Только теперь она заметила, что у латника выклеваны глаза! Дверь за каменной скамейкой со скрежетом отворилась, и латник скрылся в тоннеле. К площадке приближался новый трамвайчик…

— Пр-рочь! Пр-рочь! — кричал ей ворон. — Я на стр-раже двух стор-рон! Я на стр-раже двух стор-рон! Пр-рочь!

Она бросилась в арку без дверей…

Это было другое пространство, и она увидела совсем другую птицу. Если ворон был как стрелочник и очень зависел от правил, которые кем-то были установлены, то здесь находилась птица свободы — такой был у неё вид. Птица была как маленький орёл. Он смотрел на неё пристально и вдруг учтиво представился:

— Сапсан!

— Я просто женщина, и я заблудилась, а сапсан это поезд Санкт-Петербург — Москва и обратно, — недоверчиво она скосилась на него.

— Сапсан — это самый быстрый сокол! А знаешь, где ты?

— Я дома, в Питере, ехала в депо на Техноложку.

— Тебе надо подняться в поднебесье и оттуда посмотреть, где ты. Трамвайное депо — это не конечная остановка!

— Но у меня нет крыльев. Я не смогу взлететь, — беспомощно она развела руками.

— Сделайся маленькими частицами, все тела имеют разные состояния, знаешь это?

— Да, я знаю — лёд, вода, пар… Неужели так просто?!

— Стоит только захотеть! Свобода — это полёт, это поэзия, это третье состояние. Лети и рассказывай, что видишь! Я буду сопровождать тебя, не бойся!

Тут она ощутила необыкновенную лёгкость, и невидимым облаком вознеслась над Александрийской колонной! Они летели, переговаривались, и стихи сочинялись сами собой:

— Я в городе… и вот — лечу, распавшись на частицы,

над Монферановым столпом и вижу ангела с крестом, лицо ниц опустившим.

Холодной бронзы теплота и небеса, и облака, и солнце редкое слепит —

Ангел над площадью парит…

Вираж, и вот уже кружу над кораблём на спице: как будто по волне плывёт!

Являет миру гордый парус! Корабль совсем не замечает, что никогда и никуда,

кренясь приплыть, не сможет он — прикован спицей как крестом!

Уже стремлюсь на яркий блеск и вижу купол величавый, такой большой,

что умещает в себе Вселенной целой свет!

— Под ним хотел лежать «отец», но скорбен гения венец!

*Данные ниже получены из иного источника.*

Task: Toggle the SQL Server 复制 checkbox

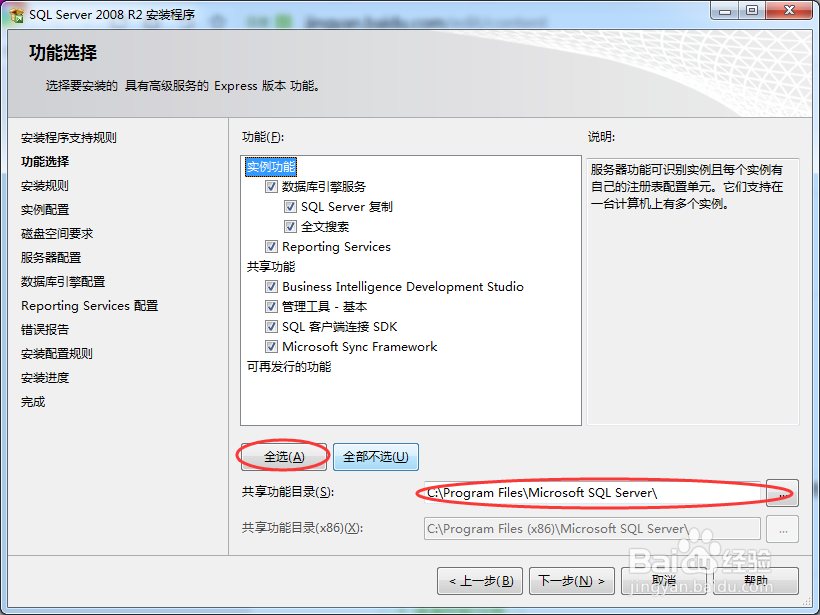Action: (290, 207)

— Лечу… артерия Невы плоть разрезает городскую:

я над Васильевским парю, и замысел творца смакую…

— Венеция должна быть здесь,

но вместо лодок и каналов ты видишь сонм машин всех марок,

что в городской черте живут, не ведая душевных мук…

— Вот снова Ангел, снова крест на куполе большом,

Хочу притронуться к нему — во что он облачён? Холодным, мрачным мнится он:

закован в тяжкий плен — свинцом! Напугана… — окаменела, не дыша: а тут тепло идёт струёй от панциря свинца!

— Не колдовство, не ворожба, а божия рука…

— Я здесь посижу, посмотрю на Неву … — она веной тёмной уходит к концу…

— А там начинается моря простор, и, если взлететь высоко-высоко, то город исчезнет, утонет в тумане…

— А возвращусь из мечты и обмана. Присяду на острове Заячьем тихо и посмотрю на огромный шпиль снизу: там Ангел летит золотой над землёй! Подняться?!

— Не стоит! Он — страж городской!

 

Сапсан приземлился рядом:

— Ну, вот ты и дома… почти. У тебя всё получилось! Ты видела бронзового, свинцового и золотого ангела, они хранят город и жителей! И не жалей о прошлом никогда. Прошлое — это уже не наша жизнь. Наша жизнь — это полёт, мечта, свобода! Прощай! Про Техноложку забудь!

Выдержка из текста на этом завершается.